Quem precisa contratar
serviços de construção civil, tecnologia da informação, higiene e limpeza de
ambientes ou mecânica de automóveis também coleciona histórias tragicômicas. Há
diagnósticos esdrúxulos – da velha ficção da rebimboca da parafuseta à “instabilidade
do sistema” contemporânea – orçamentos com preços exorbitantes, desperdício de
materiais, danos ao patrimônio, casos de consumo de entorpecentes pelos
prestadores de serviços até no próprio local de trabalho, e atrasos
injustificados na execução das tarefas.
Esses problemas não se
restringem a ocupações que requerem escolaridade de nível fundamental ou médio.
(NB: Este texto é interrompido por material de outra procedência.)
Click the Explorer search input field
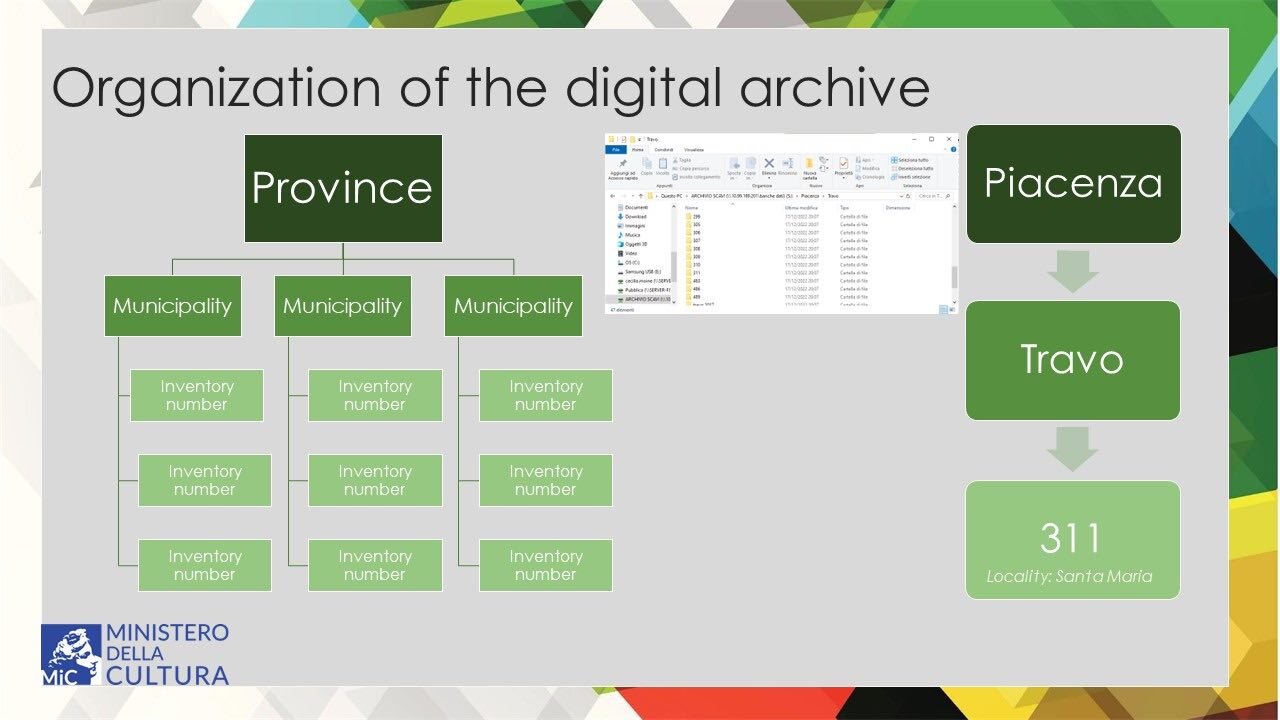The height and width of the screenshot is (720, 1280). [933, 196]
Valem também para as de nível superior. Com a terceirização de serviços
públicos de saúde e a proliferação das clínicas populares, por exemplo, quem precisa
de médicos ou cirurgiões dentistas comumente reclama da alta rotatividade dos
profissionais e da má qualidade do atendimento nesses locais. É a saúde humana
reduzida a mercadoria no atacado.
Nos idos de 1790,
Jean-Antoine-Nicolas Caritat, o Marquês de Condorcet, que foi filósofo,
matemático e membro da Academia Real de Ciências da França, já defendia o
acesso universal e gratuito à instrução pública, algo diferente da educação
baseada em convicções morais, religiosas e políticas da família da criança. Ele
propunha que o Estado atuasse para o aluno receber ensinamentos e desenvolver o
pensamento crítico, sem impor crenças.
Poderíamos arriscar
que Condorcet foi o pioneiro da legítima escola sem partido, aquela que liberta
o ser humano pelo uso da própria massa cinzenta. Porém, não garantimos que ele
não fosse cancelado no sentido figurado, ou mesmo tivesse o CPF cancelado à
bala se repetisse essas ideias no Brasil atual.
Amargamos no nosso
país o resultado da prática eficiente e perversa de desmonte tanto da educação
quanto da instrução pública. A maioria dos jovens e adultos vítima da miséria
de suas famílias, da violência, do encarceramento de seus pais, da dependência
química ou do álcool, não conseguiu ter o direito à educação, sobretudo a
emocional. Logo, dificilmente alcançou o término de uma instrução pública
satisfatória. Os destinos finais mais prováveis dessas pessoas são o trabalho
informal ou o crime.
Por outro lado, quem
teve a felicidade de receber educação e ensino público com bom conteúdo de
informação e valores éticos elevados não tem encontrado reconhecimento da
sociedade. Bons profissionais de diversas áreas têm sido cada vez menos
respeitados e mais mal remunerados. Qualquer coach ou influenciador picaretas
são mais “viralizados” e “monetizados” que professores, advogados, torneiros
mecânicos, marceneiros ou médicos competentes e íntegros.
Talvez isso explique
por que tantos adolescentes preferem se dedicar às apostas on line e à produção
de vídeos para as redes digitais como meios de ganhar destaque e dinheiro em
vez de frequentarem cursos técnicos, por que tantos profissionais com diploma
de universidades públicas abandonam a carreira para virarem suco ou qualquer
outra coisa menos humilhante e, também, por que os brasileiros são os que mais
consomem informações das mídias digitais e confiam nelas.
Segundo pesquisa da
Organização para a Cooperação e Desenvolvimento Econômico (OCDE) feita em 21
países, divulgada pelo Jornal da USP, a média de confiança nessas mídias é 9%,
enquanto no Brasil é 20%. Brasileiros são alguns dos que têm mais dificuldade para
identificar notícias falsas.
Parece que a
ignorância compensa. Principalmente para quem obtém lucro político ou
financeiro explorando os ignorantes crédulos.